EXERCISE PROMPT
Write the next part of the post about waiting after sending a novel manuscript to an editor, picking up right after its final sentence.

=== SOURCE EXTRACT ===

I sent the manuscript to my editor last Thursday. I've been useless since.

This is the part nobody tells you about. You spend a year or two inside a book, living with these people, rearranging their furniture, and then suddenly it's done and you have nothing to do with your hands.

The waiting

Here is what I've done in the six days since I hit send:

  • Cleaned the entire house, including behind the refrigerator
  • Reorganized my bookshelves by color (a thing you only do when you're avoiding thinking)
  • Walked Walter so many times he started hiding when I picked up the leash
  • Read half of a novel, put it down, started a different one, put that down too
  • Stared at the wall

The truth is I don't know if this one works. I felt good about it in October. I felt terrible about it in December. Right now I feel nothing, which might be the healthiest option.

What I do know

The book is about a woman named Ruth who moves back to her hometown after twenty years and discovers that the version of her everyone remembers isn't someone she recognizes. It's the most autobiographical thing I've written, which is probably why I'm so nervous about it. There's less distance to hide behind.

=== EXTRACTED INFORMATION ===

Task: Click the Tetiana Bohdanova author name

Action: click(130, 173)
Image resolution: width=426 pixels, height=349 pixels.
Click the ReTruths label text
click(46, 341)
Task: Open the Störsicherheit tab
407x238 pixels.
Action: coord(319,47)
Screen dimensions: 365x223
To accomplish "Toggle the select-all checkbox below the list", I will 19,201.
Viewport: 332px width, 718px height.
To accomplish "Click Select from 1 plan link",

===

EXPECTED ANSWER
My therapist says I should sit with the uncertainty. I'm sitting with it. It's uncomfortable. I keep checking my email like my editor is going to respond in less than a week, which has literally never happened in the history of publishing.

I think what scares me most is that this book asks more of the reader than my previous ones. The Year of Letting Go had a clean emotional arc. This one is messier. I left some things unresolved on purpose, and I'm not sure yet whether that reads as intentional or just unfinished. I guess we'll find out.